Londres, 6 Abr 2016 (AFP) - As execuções de condenados à morte cresceram mais de 50% em 2015 e somaram 1.634 casos, o número mais alto em 25 anos, assinala a Anistia Internacional (AI) em um relatório publicado nesta terça-feira.

Apenas três países, Irã, Paquistão e Arábia Saudita concentraram quase 90% das penas capitais aplicadas no mundo.

No Irã foram executadas 977 pessoas, no Paquistão, 326, e na Arábia Saudita, 158.

Na quarta posição da lista de países que mais realizaram execuções judiciais em 2015 estão os Estados Unidos, com 28 mortes.

A China não está na lista, porque os números sobre as execuções são considerados "segredo de estado", mas a Anistia estima que os chineses executam milhares de pessoas a cada ano.

"O aumento das execuções que observamos no último ano é profundamente preocupante. O número de execuções judiciais em 2015 foi o mais elevado em 25 anos", disse Salil Shetty, secretário-geral da AI.

"Irã, Paquistão e Arábia Saudita executaram um número impressionante de pessoas condenadas à morte em julgamentos frequentemente de uma parcialidade flagrante. Este massacre precisa ser detido", disse Shetty.

No acordo com o Ocidente sobre o tema nuclear o Irã se comprometeu com uma série de pontos, "mas os direitos humanos foram completamente deixados de lado", disse à AFP James Lynch, subdiretor da AI para Oriente Médio e África do Norte.

No Paquistão, a moratória sobre a aplicação da pena de morte, em vigor desde 2008, foi suspensa após o ataque talibã contra uma escola de Peshawar, em dezembro de 2014.

Em relação à Arábia Saudita, quase metade das pessoas executadas desde meados dos anos 80 é estrangeira, grande parte "trabalhadores imigrantes que muitas vezes sequer falam árabe e têm poucas possibilidades de acesso a um processo justo".

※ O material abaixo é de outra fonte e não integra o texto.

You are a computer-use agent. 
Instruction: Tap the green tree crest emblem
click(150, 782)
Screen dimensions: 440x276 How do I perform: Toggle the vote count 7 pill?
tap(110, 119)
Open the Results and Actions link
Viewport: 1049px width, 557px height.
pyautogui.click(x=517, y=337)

Em 2015 também foram pronunciadas no mundo mais de 1.998 penas de morte, mas este número é incompleto diante das dificuldades de se contar sentenças no Irã, Paquistão e Arábia Saudita, onde as execuções se aplicam em casos de sequestro, homicídio e terrorismo, mas também de adultério, insultos ao Profeta e apostasia.

"Por sorte, os países que adotam a pena de morte são minoritários e estão cada vez mais isolados. Em 2015, quatro novos países - República do Congo, Suriname, Fiyi e Madagascar - aboliram a pena de morte", destacou Shetty

"A tendência mundial a longo prazo é pela abolição da pena de morte", assinala a AI, recordando que quando a organização iniciou sua campanha mundial contra as execuções, em 1977, apenas 17 países haviam abolido as execuções, contra 102 atualmente.

Ainda segundo a AI, no final de 2015 ao menos 20.200 pessoas permaneciam nos corredores da morte.